AUFGABENSTELLUNG:
Geben Sie aus der Buchrezension die Passage wortgetreu wieder, die mit den Worten „Emerging Church, KimballErkenntnisse“ einsetzt und mit „Kirche darauf beschreibt.“ schließt.

TEXTAUSZUG:
- - -
Rezension: Emerging Church

Emerging Church, KimballErkenntnisse aus dem Buch von
Kimball, Dan – Emerging Church, die postmoderne Kirche, Asslar 2005, 261 Seiten

4 von 5 Punkten

Warum ich dieses Buch erst jetzt (2010) gelesen habe?
Ich hatte es kurz nach Erscheinen gekauft als jeder darüber sprach. Ich hatte dann den Eindruck, ich weiß jetzt, was drinnen steht, weil ich so viele Gespräche darüber mitbekommen habe. Aber ich lese aus Prinzip Bücher, die in meinem Regal für zu lesende Bücher stehen. Und jetzt las es sich fast schon wie ein Roman, der eine Zeitenwende und ihre Reaktion der Kirche darauf beschreibt.
Allerdings bin ich davon überzeugt, dass 98 % der traditionellen Gemeinden noch nicht mit der Reaktion auf Erkenntnisse begonnen haben, die Kimball darstellt. Daher ist das Buch brandaktuell.
- - -
DATENTEIL:
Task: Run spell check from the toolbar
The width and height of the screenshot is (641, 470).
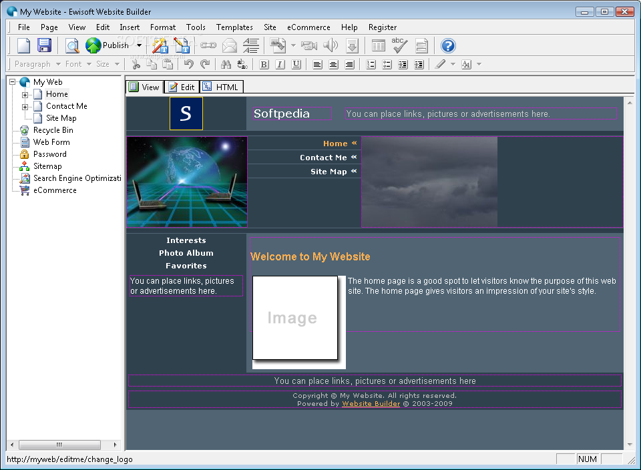Action: (398, 45)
- - -
SCHRIFTLICHE LÖSUNG:
Emerging Church, KimballErkenntnisse aus dem Buch von
Kimball, Dan – Emerging Church, die postmoderne Kirche, Asslar 2005, 261 Seiten

4 von 5 Punkten

Warum ich dieses Buch erst jetzt (2010) gelesen habe?
Ich hatte es kurz nach Erscheinen gekauft als jeder darüber sprach. Ich hatte dann den Eindruck, ich weiß jetzt, was drinnen steht, weil ich so viele Gespräche darüber mitbekommen habe. Aber ich lese aus Prinzip Bücher, die in meinem Regal für zu lesende Bücher stehen. Und jetzt las es sich fast schon wie ein Roman, der eine Zeitenwende und ihre Reaktion der Kirche darauf beschreibt.